Task to complete —
Each of the records below must be reproduced verbatim.

Recorded data —
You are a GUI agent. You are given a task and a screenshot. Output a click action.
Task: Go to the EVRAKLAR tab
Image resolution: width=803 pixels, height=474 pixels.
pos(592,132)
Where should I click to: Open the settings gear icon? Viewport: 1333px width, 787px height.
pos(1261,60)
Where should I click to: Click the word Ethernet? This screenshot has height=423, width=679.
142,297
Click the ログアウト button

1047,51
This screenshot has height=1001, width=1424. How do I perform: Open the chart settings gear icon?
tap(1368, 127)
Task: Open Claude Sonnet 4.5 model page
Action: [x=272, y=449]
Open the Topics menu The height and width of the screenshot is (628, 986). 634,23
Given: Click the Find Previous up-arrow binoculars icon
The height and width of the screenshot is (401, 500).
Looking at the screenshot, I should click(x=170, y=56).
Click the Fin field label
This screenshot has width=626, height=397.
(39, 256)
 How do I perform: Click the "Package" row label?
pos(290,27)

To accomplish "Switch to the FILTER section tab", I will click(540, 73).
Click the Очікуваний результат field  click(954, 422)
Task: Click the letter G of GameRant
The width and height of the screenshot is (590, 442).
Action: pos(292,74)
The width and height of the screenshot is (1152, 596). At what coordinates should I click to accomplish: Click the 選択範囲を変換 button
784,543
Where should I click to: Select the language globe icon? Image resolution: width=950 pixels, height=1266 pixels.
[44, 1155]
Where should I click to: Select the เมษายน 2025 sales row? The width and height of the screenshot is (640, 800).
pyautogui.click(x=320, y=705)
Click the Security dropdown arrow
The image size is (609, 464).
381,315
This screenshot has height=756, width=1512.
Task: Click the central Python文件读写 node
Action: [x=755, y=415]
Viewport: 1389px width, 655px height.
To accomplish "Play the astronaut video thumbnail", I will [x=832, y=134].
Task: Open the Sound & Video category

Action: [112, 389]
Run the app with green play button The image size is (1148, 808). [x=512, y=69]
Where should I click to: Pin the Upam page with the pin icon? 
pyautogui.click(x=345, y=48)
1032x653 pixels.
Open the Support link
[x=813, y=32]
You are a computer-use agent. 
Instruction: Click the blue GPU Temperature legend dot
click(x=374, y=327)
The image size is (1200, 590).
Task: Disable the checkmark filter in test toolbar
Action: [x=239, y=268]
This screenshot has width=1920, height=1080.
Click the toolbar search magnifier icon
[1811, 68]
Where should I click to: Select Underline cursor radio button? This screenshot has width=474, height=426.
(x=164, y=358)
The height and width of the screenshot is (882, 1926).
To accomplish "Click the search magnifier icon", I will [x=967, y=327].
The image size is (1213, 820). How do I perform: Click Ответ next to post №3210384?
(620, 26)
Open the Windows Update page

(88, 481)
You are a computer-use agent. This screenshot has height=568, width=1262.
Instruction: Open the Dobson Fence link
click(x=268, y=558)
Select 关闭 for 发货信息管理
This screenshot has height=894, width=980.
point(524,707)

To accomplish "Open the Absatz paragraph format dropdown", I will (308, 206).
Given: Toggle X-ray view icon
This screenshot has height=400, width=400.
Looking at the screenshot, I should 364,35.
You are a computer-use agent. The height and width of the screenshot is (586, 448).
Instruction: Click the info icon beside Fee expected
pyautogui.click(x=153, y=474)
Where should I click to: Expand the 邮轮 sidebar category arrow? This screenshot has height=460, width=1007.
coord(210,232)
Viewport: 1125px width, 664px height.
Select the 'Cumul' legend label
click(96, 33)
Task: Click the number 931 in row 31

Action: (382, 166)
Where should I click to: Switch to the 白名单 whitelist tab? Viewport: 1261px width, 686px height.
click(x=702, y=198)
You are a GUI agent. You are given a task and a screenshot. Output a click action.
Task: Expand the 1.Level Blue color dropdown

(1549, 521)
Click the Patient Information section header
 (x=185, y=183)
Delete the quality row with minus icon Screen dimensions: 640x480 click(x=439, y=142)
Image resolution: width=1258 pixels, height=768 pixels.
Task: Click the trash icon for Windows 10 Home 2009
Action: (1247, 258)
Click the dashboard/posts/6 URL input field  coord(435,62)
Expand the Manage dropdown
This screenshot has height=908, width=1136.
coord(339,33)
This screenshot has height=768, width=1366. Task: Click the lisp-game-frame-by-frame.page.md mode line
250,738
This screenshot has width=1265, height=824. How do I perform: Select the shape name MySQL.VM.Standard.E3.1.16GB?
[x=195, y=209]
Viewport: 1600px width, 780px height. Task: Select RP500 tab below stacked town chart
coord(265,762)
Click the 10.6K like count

Expected answer —
You are a GUI agent. You are given a task and a screenshot. Output a click action.
Task: Go to the EVRAKLAR tab
Image resolution: width=803 pixels, height=474 pixels.
pos(592,132)
Where should I click to: Open the settings gear icon? Viewport: 1333px width, 787px height.
pos(1261,60)
Where should I click to: Click the word Ethernet? This screenshot has height=423, width=679.
142,297
Click the ログアウト button

1047,51
This screenshot has height=1001, width=1424. How do I perform: Open the chart settings gear icon?
tap(1368, 127)
Task: Open Claude Sonnet 4.5 model page
Action: [x=272, y=449]
Open the Topics menu The height and width of the screenshot is (628, 986). 634,23
Given: Click the Find Previous up-arrow binoculars icon
The height and width of the screenshot is (401, 500).
Looking at the screenshot, I should click(x=170, y=56).
Click the Fin field label
This screenshot has width=626, height=397.
(39, 256)
 How do I perform: Click the "Package" row label?
pos(290,27)

To accomplish "Switch to the FILTER section tab", I will click(540, 73).
Click the Очікуваний результат field  click(954, 422)
Task: Click the letter G of GameRant
The width and height of the screenshot is (590, 442).
Action: pos(292,74)
The width and height of the screenshot is (1152, 596). At what coordinates should I click to accomplish: Click the 選択範囲を変換 button
784,543
Where should I click to: Select the language globe icon? Image resolution: width=950 pixels, height=1266 pixels.
[44, 1155]
Where should I click to: Select the เมษายน 2025 sales row? The width and height of the screenshot is (640, 800).
pyautogui.click(x=320, y=705)
Click the Security dropdown arrow
The image size is (609, 464).
381,315
This screenshot has height=756, width=1512.
Task: Click the central Python文件读写 node
Action: [x=755, y=415]
Viewport: 1389px width, 655px height.
To accomplish "Play the astronaut video thumbnail", I will [x=832, y=134].
Task: Open the Sound & Video category

Action: [112, 389]
Run the app with green play button The image size is (1148, 808). [x=512, y=69]
Where should I click to: Pin the Upam page with the pin icon? 
pyautogui.click(x=345, y=48)
1032x653 pixels.
Open the Support link
[x=813, y=32]
You are a computer-use agent. 
Instruction: Click the blue GPU Temperature legend dot
click(x=374, y=327)
The image size is (1200, 590).
Task: Disable the checkmark filter in test toolbar
Action: [x=239, y=268]
This screenshot has width=1920, height=1080.
Click the toolbar search magnifier icon
[1811, 68]
Where should I click to: Select Underline cursor radio button? This screenshot has width=474, height=426.
(x=164, y=358)
The height and width of the screenshot is (882, 1926).
To accomplish "Click the search magnifier icon", I will [x=967, y=327].
The image size is (1213, 820). How do I perform: Click Ответ next to post №3210384?
(620, 26)
Open the Windows Update page

(88, 481)
You are a computer-use agent. This screenshot has height=568, width=1262.
Instruction: Open the Dobson Fence link
click(x=268, y=558)
Select 关闭 for 发货信息管理
This screenshot has height=894, width=980.
point(524,707)

To accomplish "Open the Absatz paragraph format dropdown", I will (308, 206).
Given: Toggle X-ray view icon
This screenshot has height=400, width=400.
Looking at the screenshot, I should 364,35.
You are a computer-use agent. The height and width of the screenshot is (586, 448).
Instruction: Click the info icon beside Fee expected
pyautogui.click(x=153, y=474)
Where should I click to: Expand the 邮轮 sidebar category arrow? This screenshot has height=460, width=1007.
coord(210,232)
Viewport: 1125px width, 664px height.
Select the 'Cumul' legend label
click(96, 33)
Task: Click the number 931 in row 31

Action: (382, 166)
Where should I click to: Switch to the 白名单 whitelist tab? Viewport: 1261px width, 686px height.
click(x=702, y=198)
You are a GUI agent. You are given a task and a screenshot. Output a click action.
Task: Expand the 1.Level Blue color dropdown

(1549, 521)
Click the Patient Information section header
 (x=185, y=183)
Delete the quality row with minus icon Screen dimensions: 640x480 click(x=439, y=142)
Image resolution: width=1258 pixels, height=768 pixels.
Task: Click the trash icon for Windows 10 Home 2009
Action: (1247, 258)
Click the dashboard/posts/6 URL input field  coord(435,62)
Expand the Manage dropdown
This screenshot has height=908, width=1136.
coord(339,33)
This screenshot has height=768, width=1366. Task: Click the lisp-game-frame-by-frame.page.md mode line
250,738
This screenshot has width=1265, height=824. How do I perform: Select the shape name MySQL.VM.Standard.E3.1.16GB?
[x=195, y=209]
Viewport: 1600px width, 780px height. Task: Select RP500 tab below stacked town chart
coord(265,762)
Click the 10.6K like count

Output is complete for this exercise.